Das Stromnetz in Bihar ist nicht etwa nur schlecht ausgebaut oder marode, es ist vielerorts schlicht nicht existent: Nur die Hälfte der Dörfer in dem Staat haben überhaupt Zugang zu einer (meist minderwertigen) Stromversorgung.  Etwa 89 Prozent der Menschen in Bihar leben auf dem Land, von ihnen nutzen 95 Prozent hauptsächlich Kerosin zur Lichterzeugung. In ganz Indien müssen derzeit noch mehr als 300 Millionen Menschen ohne eine Stromversorgung auskommen; die internationale Energiebehörde IEA geht davon aus, dass weltweit über 1,3 Milliarden Menschen dieses Schicksal teilen. Das Fehlen einer Stromversorgung geht fast zwangsläufig mit einem niedrigen Lebensstandard einher, das Gesundheitswesen und das gesellschaftliche Zusammenleben leiden erheblich, wirtschaftliches Prosperieren wird im Keim erstickt.

MODELL KÖNNTE SCHULE MACHEN

Das Beispiel Dharnai macht deutlich, dass mit Hilfe erneuerbarer Energien und sogenannter «micro grids» – also dezentraler, autonomer und lokaler Netze – Millionen von Menschen aus ihrer Zwangslage befreit und klimaschonend mit Energie versorgt werden können. Das Projekt in Dharnai geht auf eine Aufgabe zurück, die Ministerpräsident Shri Nitish Kumar Greenpeace bei einem Treffen Anfang 2013 mit auf den Weg gab. Kumar forderte die Greenpeace-IngenieurInnen heraus, ein Modell zur lokalen Stromversorgung zu entwickeln, das nicht nur wirtschaftlich betrieben werden kann, sondern auch vielfach reproduzierbar wäre. Nach der erfolgreichen Testphase und der offiziellen Inbetriebnahme des Netzes in Dharnai fordert Greenpeace nun seinerseits die Regierung des Bundesstaates auf, die nötigen Schritte einzuleiten, und das Erfolgsmodell in mit Dharnai vergleichbaren Dörfern zu kopieren.

Dharnais neues Stromnetz wurde unter konsequenter Einbeziehung der Einwohner geplant und wird künftig gemeinschaftlich von ihnen verwaltet. Sollte der Strombedarf wachsen – derzeit ist das Netz auf 100 kW ausgelegt (mehr Informationen) – kann das Netz ausgebaut werden. Betrieben und instandgehalten wird es mit technischer und administrativer Unterstützung durch die Organisationen BASIX und CCED. Letztere ist ein Zusammenschluss mehrerer Nicht-Regierungs-Organisationen, die sich in Bihar für den Ausbau erneuerbarer Energien einsetzen.

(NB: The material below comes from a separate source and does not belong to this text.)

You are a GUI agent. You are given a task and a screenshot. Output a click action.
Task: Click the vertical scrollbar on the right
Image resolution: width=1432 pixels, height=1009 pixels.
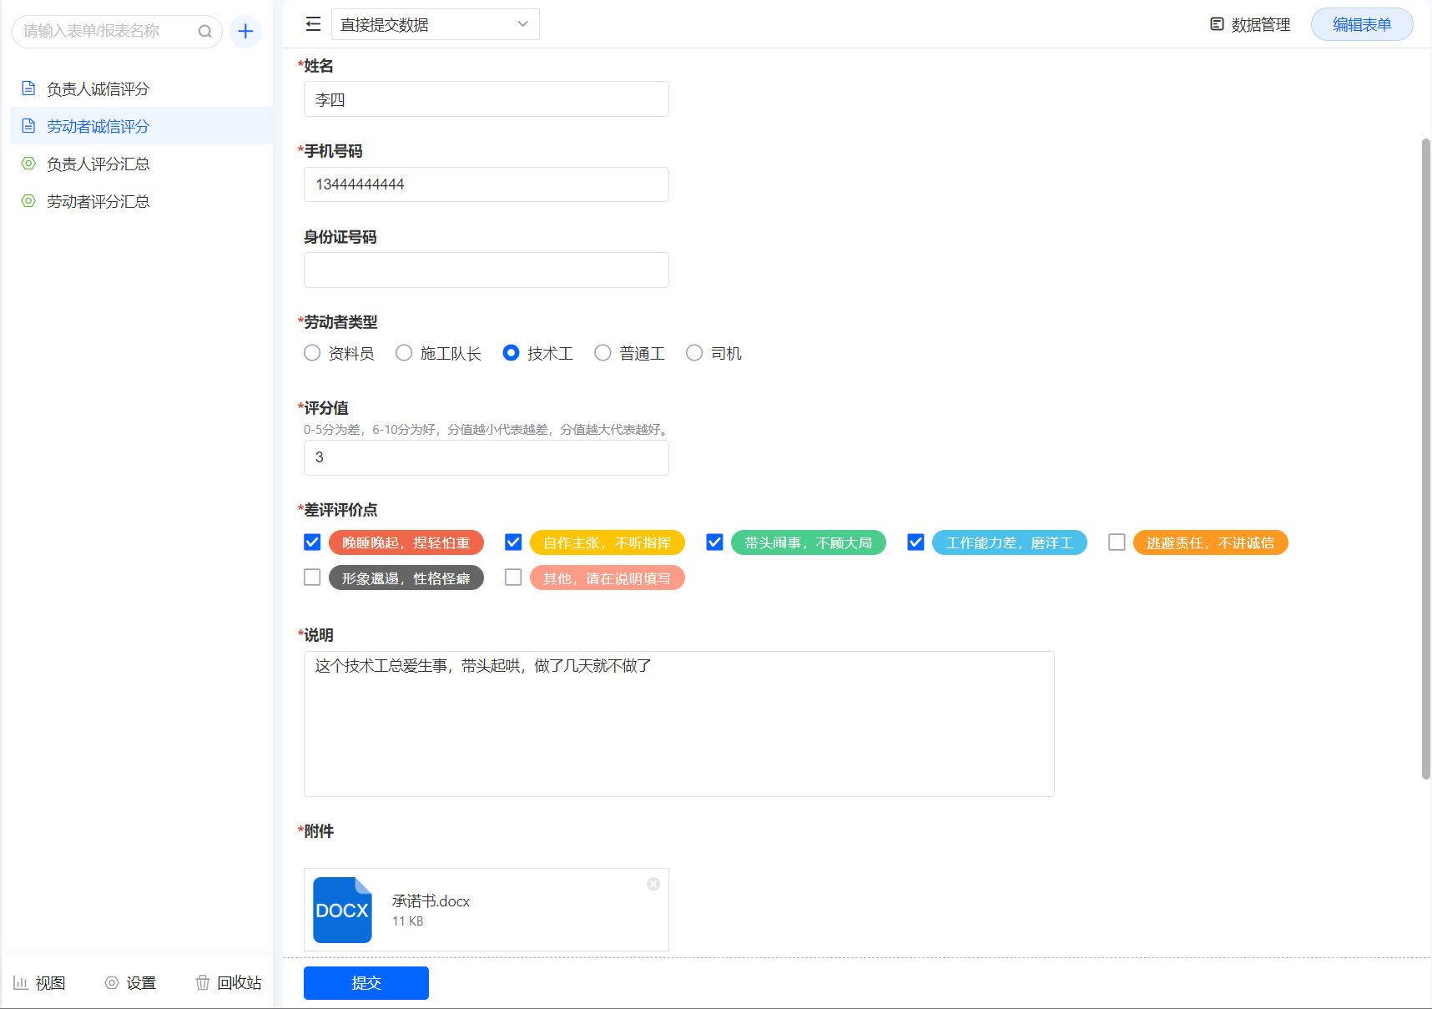1425,459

Anders als der legendäre Zaubertrunk, für den Asterix und seine Freunde ein gewissermassen exklusives Nutzungsrecht in Anspruch nahmen, kann das Dharnai-Modell weltweit Schule machen. «Das Projekt zeigt, dass sich Kommunen überall auf der Welt ihr eigenes Energiesystem schaffen und damit ihren Bürgerinnen & Bürgern Wohlstand und Sicherheit gewährleisten können ohne den Klimawandel voranzutreiben. Eine Win-Win-Situation ohne von den Interessen der Kohle- und Atomindustrie abhängig zu sein» so Niklas Schinerl, Energieexperte von Greenpeace Deutschland.